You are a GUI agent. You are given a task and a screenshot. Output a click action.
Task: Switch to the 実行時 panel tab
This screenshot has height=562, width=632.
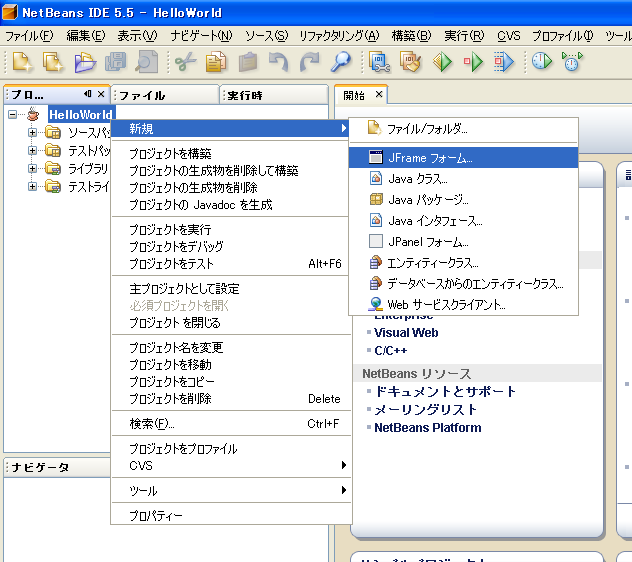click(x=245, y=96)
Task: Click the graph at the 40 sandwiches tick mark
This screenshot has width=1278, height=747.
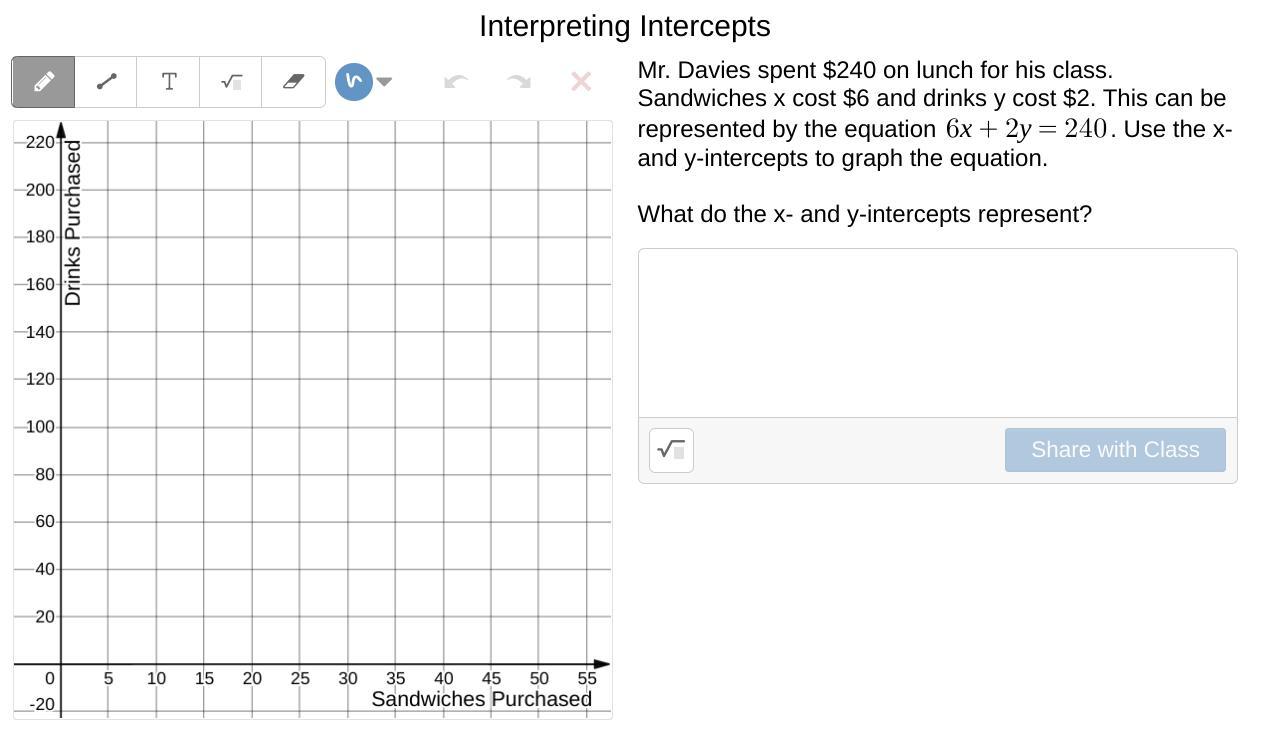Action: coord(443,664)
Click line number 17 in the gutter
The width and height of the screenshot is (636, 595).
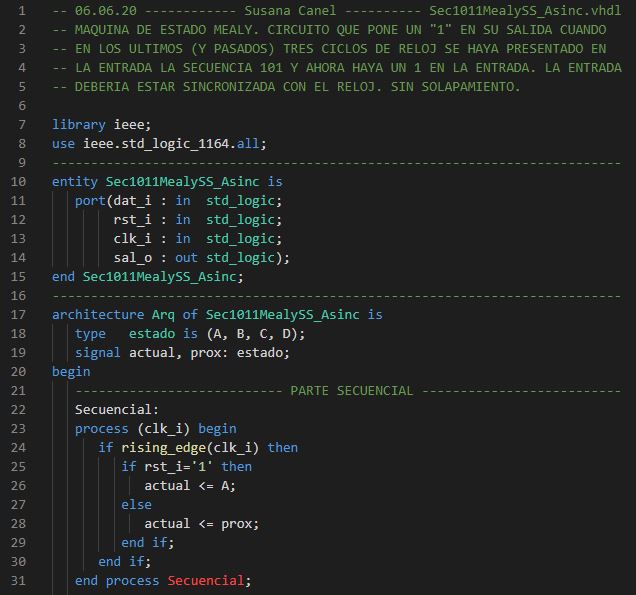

====

### [Aim]
Turn every line of the rows above into a numbered list, skipping any blank lines. Leave the pictures out.

### [Exercise output]
1. You are a GUI agent. You are given a task and a screenshot. Output a click action.
2. Task: Switch to the 実行時 panel tab
3. This screenshot has height=562, width=632.
4. click(x=245, y=96)
5. Task: Click the graph at the 40 sandwiches tick mark
6. This screenshot has width=1278, height=747.
7. Action: coord(443,664)
8. Click line number 17 in the gutter
9. The width and height of the screenshot is (636, 595).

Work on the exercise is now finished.